Resistance to synthetic pyrethroid pesticides is widespread and often at a high level in buffalo fly populations whereas resistance to organophosphate insecticides is less common and no resistance has yet been found to macrocyclic lactone compounds in Australian buffalo flies.
A short generation length coupled with a high reproductive rate makes buffalo flies particularly prone to the development of resistance. Insecticidal ear tags are particularly valuable tools in controlling flies because of the extended period of protection they offer (16 weeks from most products if resistance is not present). However, this makes these products more vulnerable to resistance development.
Some points to consider when designing a resistance management plan include:
These strategies are discussed in more detail below.
Where practicable delay until at least economic thresholds are met or cattle are starting to show clear fly worry.
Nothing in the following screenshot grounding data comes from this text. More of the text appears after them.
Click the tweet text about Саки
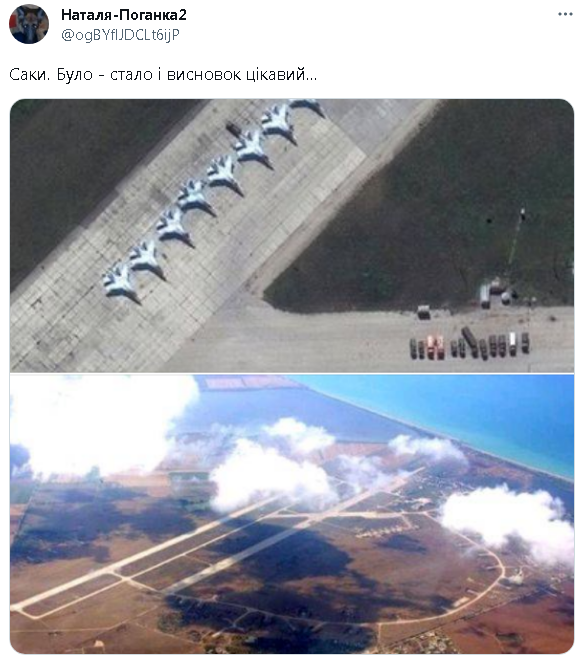This screenshot has height=658, width=583. [163, 75]

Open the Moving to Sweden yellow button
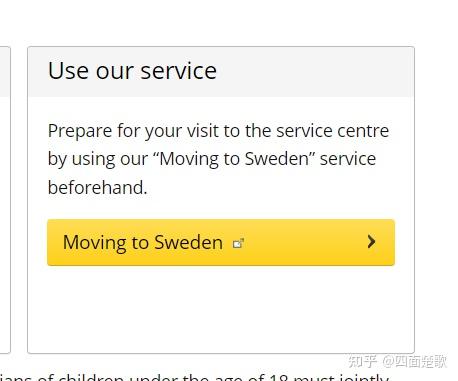(221, 242)
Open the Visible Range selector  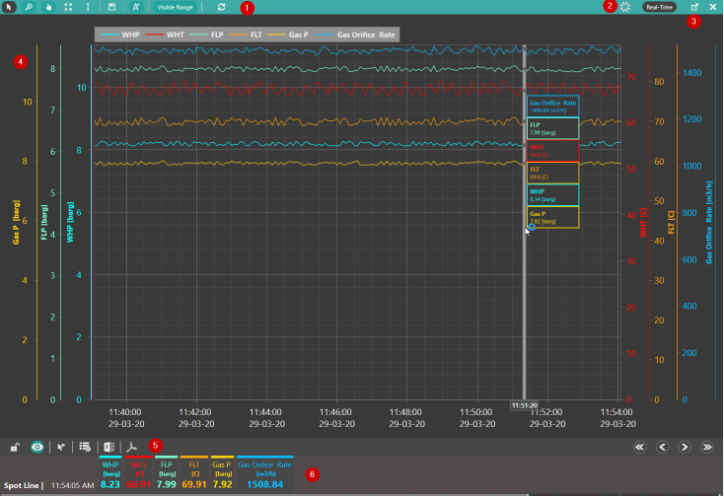175,7
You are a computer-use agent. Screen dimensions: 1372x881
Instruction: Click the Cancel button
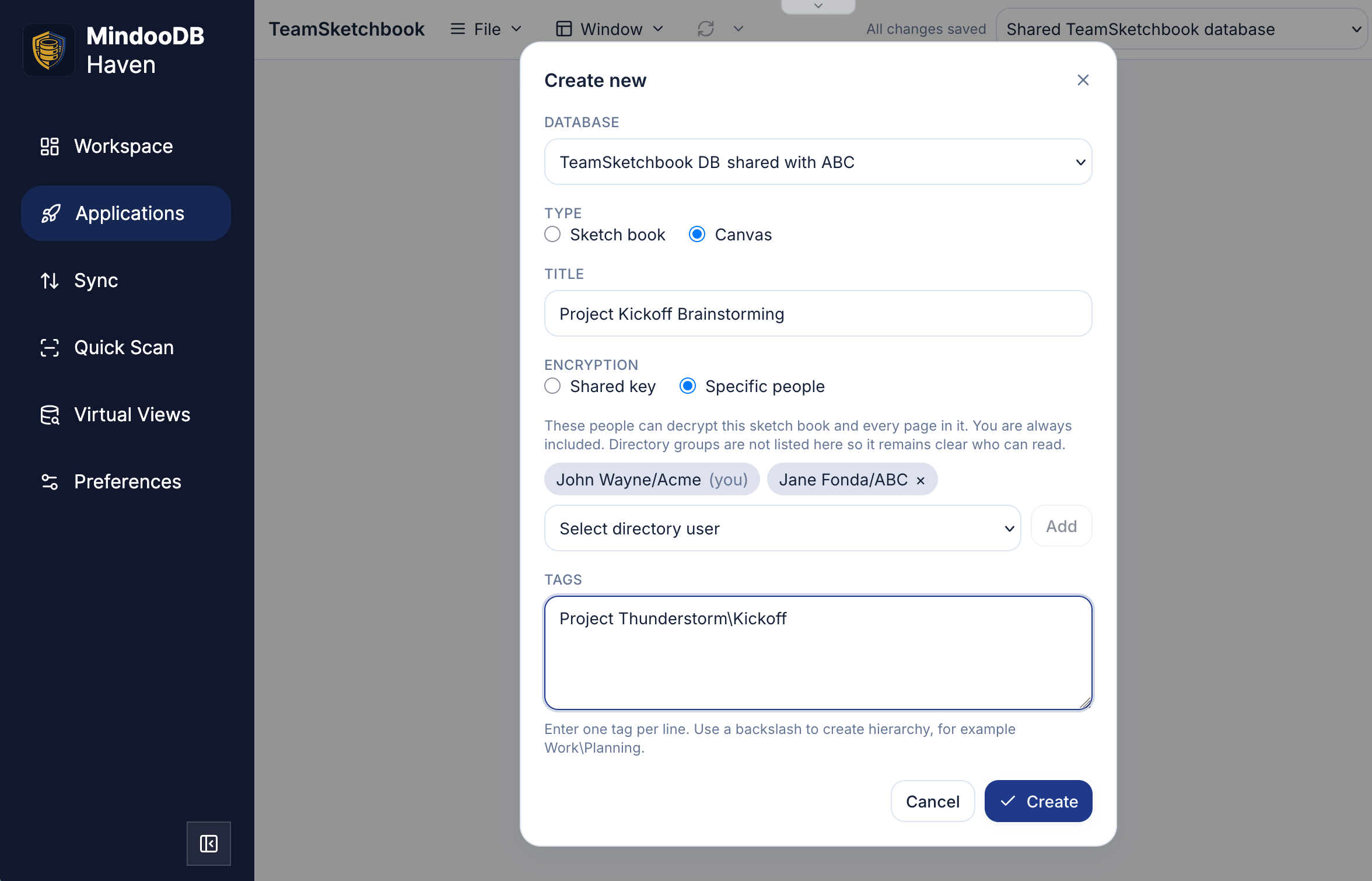pos(933,802)
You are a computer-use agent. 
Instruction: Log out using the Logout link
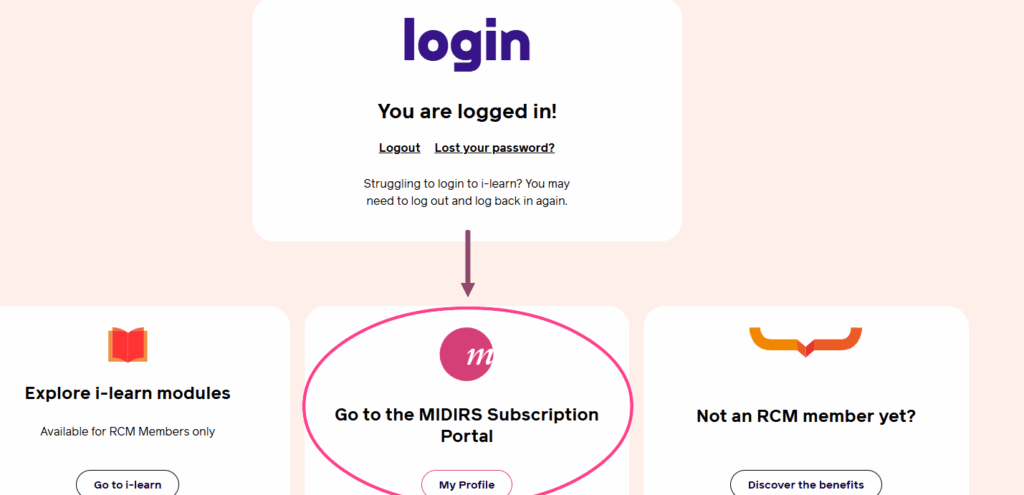399,148
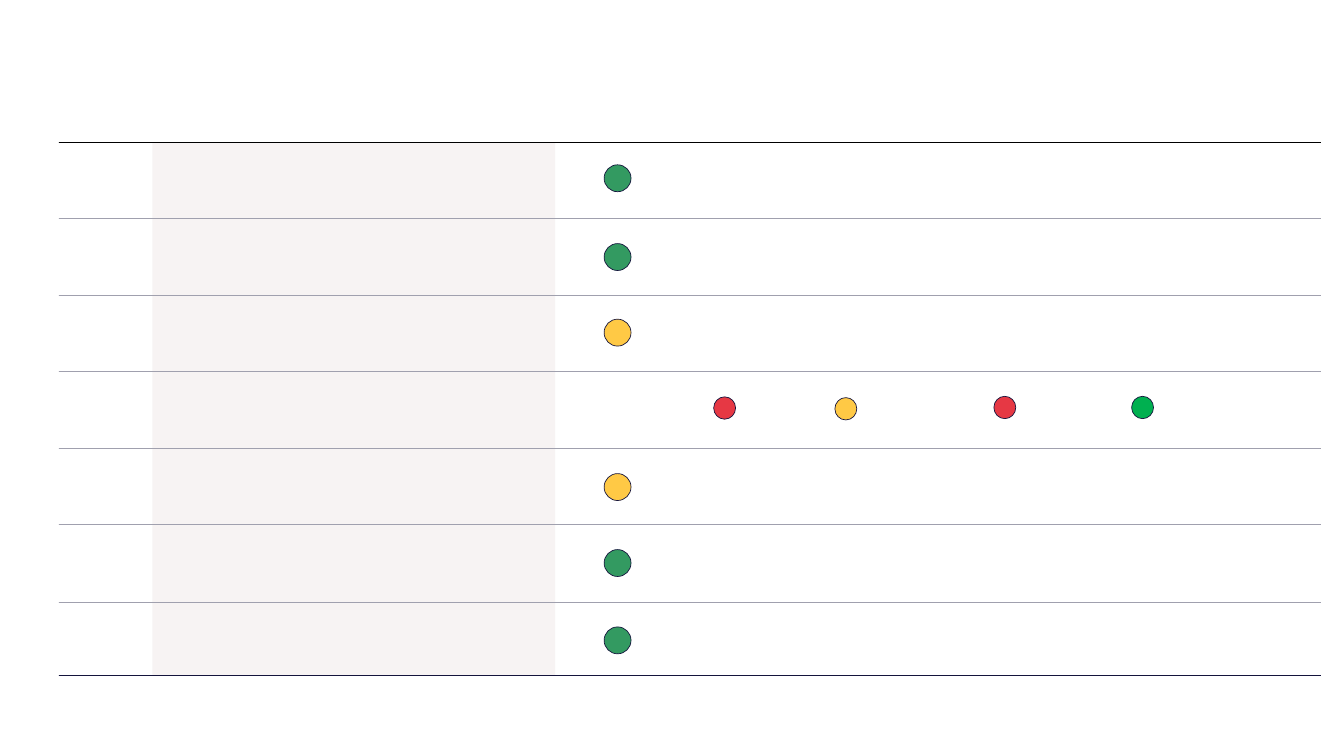Select the shaded cell in the sixth row
1333x750 pixels.
pos(353,563)
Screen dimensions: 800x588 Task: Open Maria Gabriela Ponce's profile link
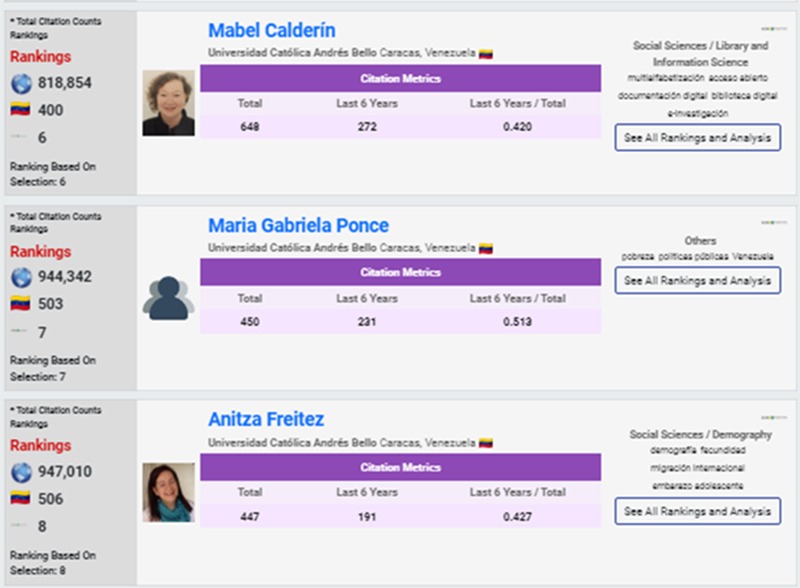[x=298, y=225]
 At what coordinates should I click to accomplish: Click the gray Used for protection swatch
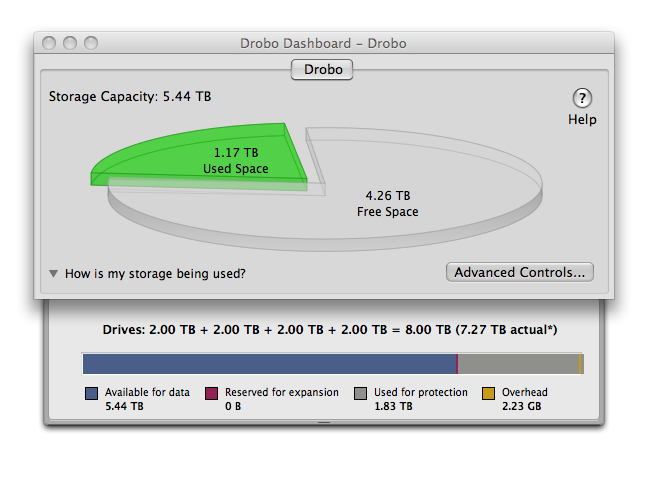coord(360,394)
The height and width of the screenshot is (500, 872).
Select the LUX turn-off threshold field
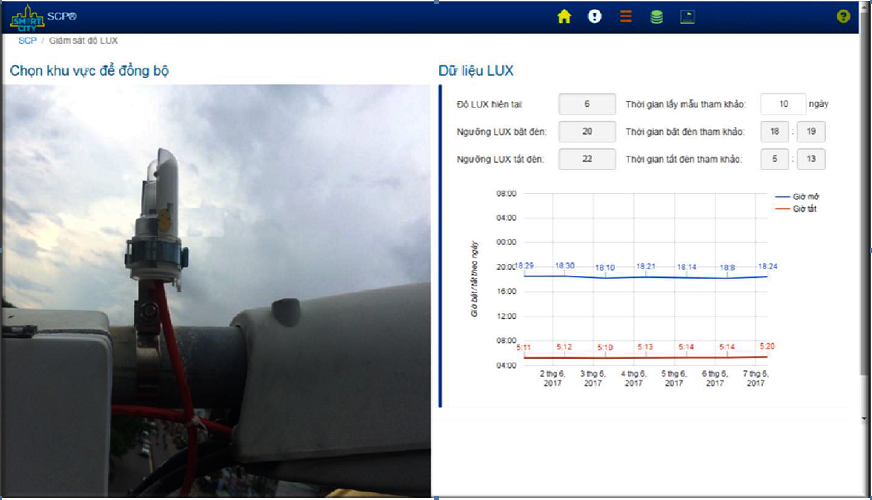pos(586,160)
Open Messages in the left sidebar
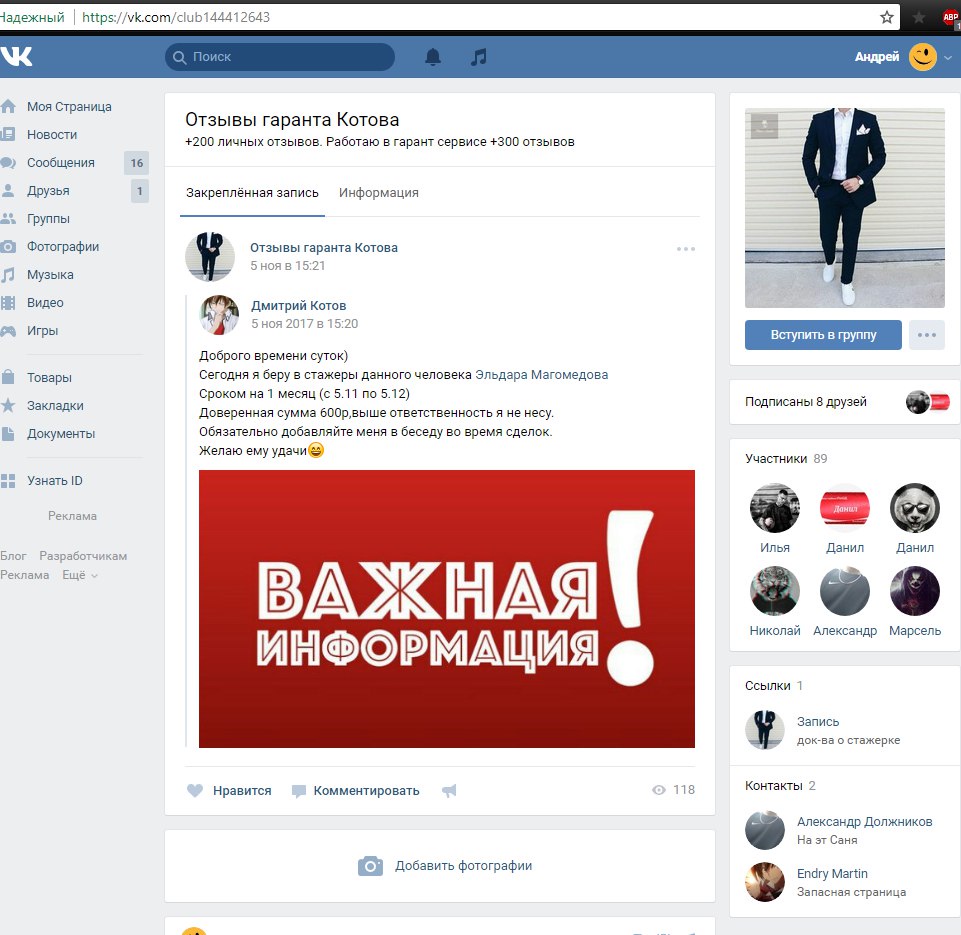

Sprays, dips and pour-ons give shorter periods of protection than tags, but when a different chemical group is used these methods can provide a valuable option at the beginning or end of the season to help reduce selection for resistance. Delaying the application of tags at the start of the season will give maximum protection from the tags during the high fly months and increase the possibility of getting good buffalo fly protection through to the end of the season without extra treatments.
The economic threshold for buffalo flies on beef cattle is 200 flies per animal or 30 per cow for dairy cattle. Waiting until flies reach this number, or until cattle are showing clear fly worry, is the most cost-effective approach and ensures that buffalo flies are not exposed to more chemical treatments than are necessary.
A three-year rotation incorporating synthetic pyrethroid, organophosphate and macrocyclic lactone tags is recommended. If a spray, pour-on or dip treatment is needed in the same year, use a different chemical group to that in the tags.
Rotate among chemical groups. It's not enough to simply change chemical brands.
Leaving tags in place after their effective protection period (usually 16 weeks) can expose buffalo flies to a sub-lethal concentration of chemical and increase selection for resistance.
Buffalo fly migration from neighbouring untreated herds can compromise resistance management programs. Coordinate buffalo fly treatments with neighbouring properties.
Consider using alternative or complementary methods for buffalo fly control to reduce chemical usage. For example, the use of buffalo fly traps or dung beetles can help to keep fly numbers below threshold levels reducing the number of chemical treatments required.
Strategically planning treatments for parasites such as tick, lice and worms, with regard to buffalo fly control programs, can provide effective resistance management and decrease labour costs. Read the product label to ensure the product isn’t unintentionally exposing non-target parasites to chemicals (e.g. products to treat buffalo fly may also affect ticks, worms or lice).